Figure 3. Average sum rate versus the number of users in coupled and MS STAR-RIS-assisted D2D systems.

Figure 4 further compares the performance of regular and irregular STAR-RIS configurations, with and without user grouping, under a fixed transmission power of 40 dBm. Both schemes employ $8\times$8 active elements, while the irregular STAR-RIS selects from a pool of $10\times 10$ elements. The number of user pairs, K, varies from $6$ to $18$. As expected, the regular STAR-RIS without grouping achieves the lowest performance, followed by the irregular STAR-RIS without grouping. Introducing the scheduling mechanism and applying CEO-based joint optimization significantly enhances performance in both cases. In particular, as K increases, grouping users into two sets effectively mitigates multi-user interference, demonstrating that the proposed scheduling strategy improves transmission performance for both regular and irregular STAR-RIS systems.

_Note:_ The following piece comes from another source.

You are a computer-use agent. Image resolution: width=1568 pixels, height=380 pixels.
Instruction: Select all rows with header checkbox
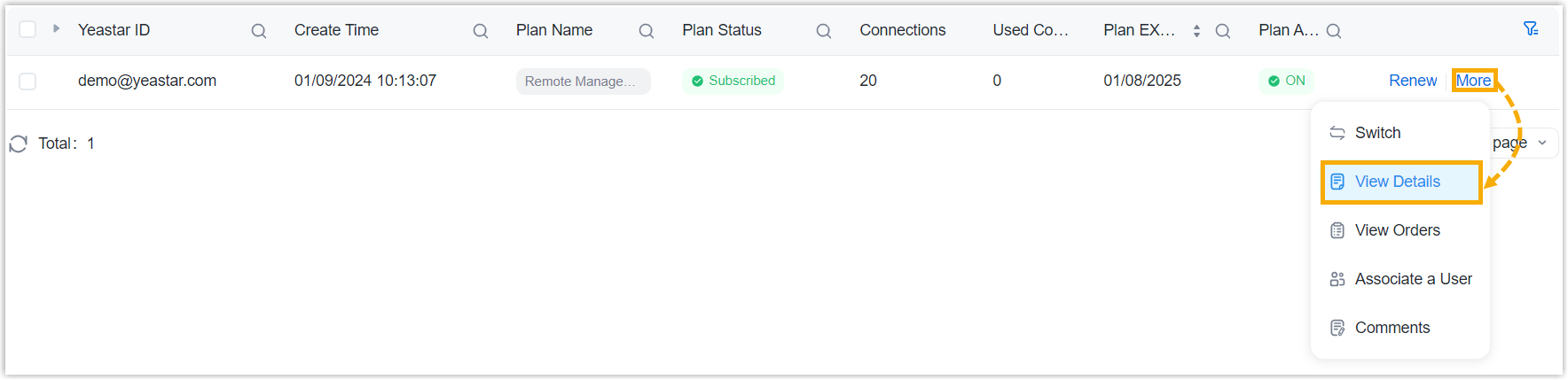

Figure 4. Average sum rate versus the number of users in standard and irregular STAR-RIS-assisted D2D systems.

5. Conclusions

We investigated a STAR-RIS-assisted MU-MISO wireless communication system incorporating user grouping and scheduling to mitigate interference and enhance performance. In MU-MISO systems, simultaneous resource sharing often leads to significant multi-user interference. To address this issue, we adopted a TDMA-based group scheduling strategy that divides users into time slots and optimizes resource allocation within each group. By leveraging a CEO framework, we jointly optimize the grouping strategy and STAR-RIS parameters to suppress intra-group interference and maximize the sum rate. Simulation results demonstrate that, compared to conventional non-scheduling designs, the proposed CEO-based grouping mechanism significantly improves system performance—particularly in high-user-density scenarios—by enabling more effective beam control through STAR-RIS.